BEIJING, 13 mar (Xinhua) — La máxima legislatura de China ha aprobado una decisión para mejorar el sistema electoral de Hong Kong, en línea con los ardientes llamados públicos para que Hong Kong sea administrado por aquellos que aman la ciudad y el país.

   Aquellos que afirman que la medida socavará la democracia en Hong Kong están revirtiendo los hechos. Su intento de dejar la región administrativa especial en manos de odiadores y traidores está condenado al fracaso, porque nadie que realmente se preocupe por Hong Kong permitirá que este continúe siendo afligido por los efectos colaterales del dominio colonial.

   Durante el gobierno británico de Hong Kong, no había democracia de la que hablar. Los habitantes de Hong Kong fueron “ciudadanos de segunda clase” durante 156 años y no tenían derecho a elegir al gobernador de la colonia. Ese era un trabajo de la monarquía británica.

   En cuanto al Consejo Legislativo, la población de Hong Kong tampoco tenía voz en las leyes que debían aprobarse, las cuales fueron dictadas por el gobernador, y la dignidad y los deseos de los habitantes de Hong Kong fueron simplemente ignorados.

   Las cosas comenzaron a cambiar cuando Hong Kong regresó a la patria en 1997 con la implementación de la política de “un país, dos sistemas”, que permite a la región mantener su sistema bajo el requisito previo de tener “un país”. Por primera vez en la historia, los hongkoneses tuvieron el derecho a votar para elegir a sus representantes y jefe ejecutivo.

   Desafortunadamente, mientras que la parte de “dos sistemas” de la política ha estado en pleno efecto en los últimos 24 años, la parte de “un país” no ha sido adecuadamente reconocida y practicada. Y las consecuencias son graves.

   Por ejemplo, algunos libros de texto en las escuelas primarias de Hong Kong todavía contienen apartes que se burlan de China; ciertos legisladores de Hong Kong se volvieron tan descarados como para insultar a su propio país mientras tomaban juramento de su cargo; y algunos funcionarios públicos optaron por traicionar su deber e incitar a gángsteres a atacar a la Policía, destruir pequeños negocios y degradar el emblema nacional. Algunos radicales incluso han agitado en favor de que Hong Kong se separe totalmente de China.

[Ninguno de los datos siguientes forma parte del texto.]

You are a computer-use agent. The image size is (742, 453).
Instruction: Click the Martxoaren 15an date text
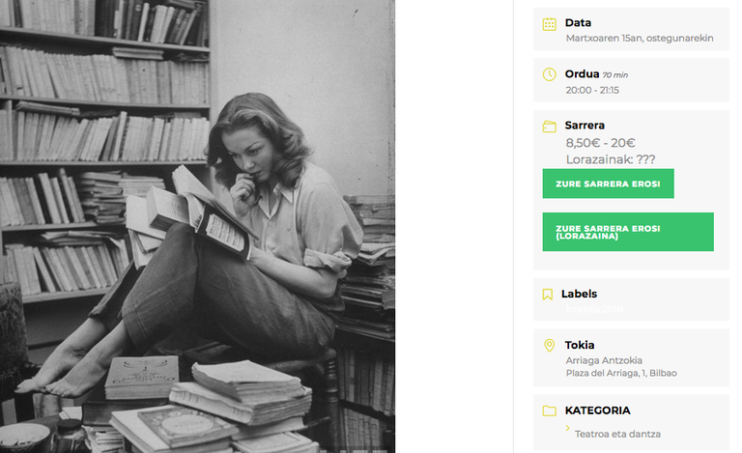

   Toda esa atroz retórica y comportamiento han demostrado ampliamente lo urgente que es aplicar  el principio de “la administración de Hong Kong por los patriotas”. Sin patriotismo, la democracia solo traería destrucción.

   Además, no es más que una norma y una práctica internacional básica — de hecho una cuestión de sentido común — que a ningún funcionario público se le permita traicionar a su país o abogar por la secesión.

   Dado que toda la cacofonía contra  el principio de “la administración de Hong Kong por los patriotas” es solo una cortina de humo, lo que realmente merece una mirada más cercana es la agenda detrás de ella.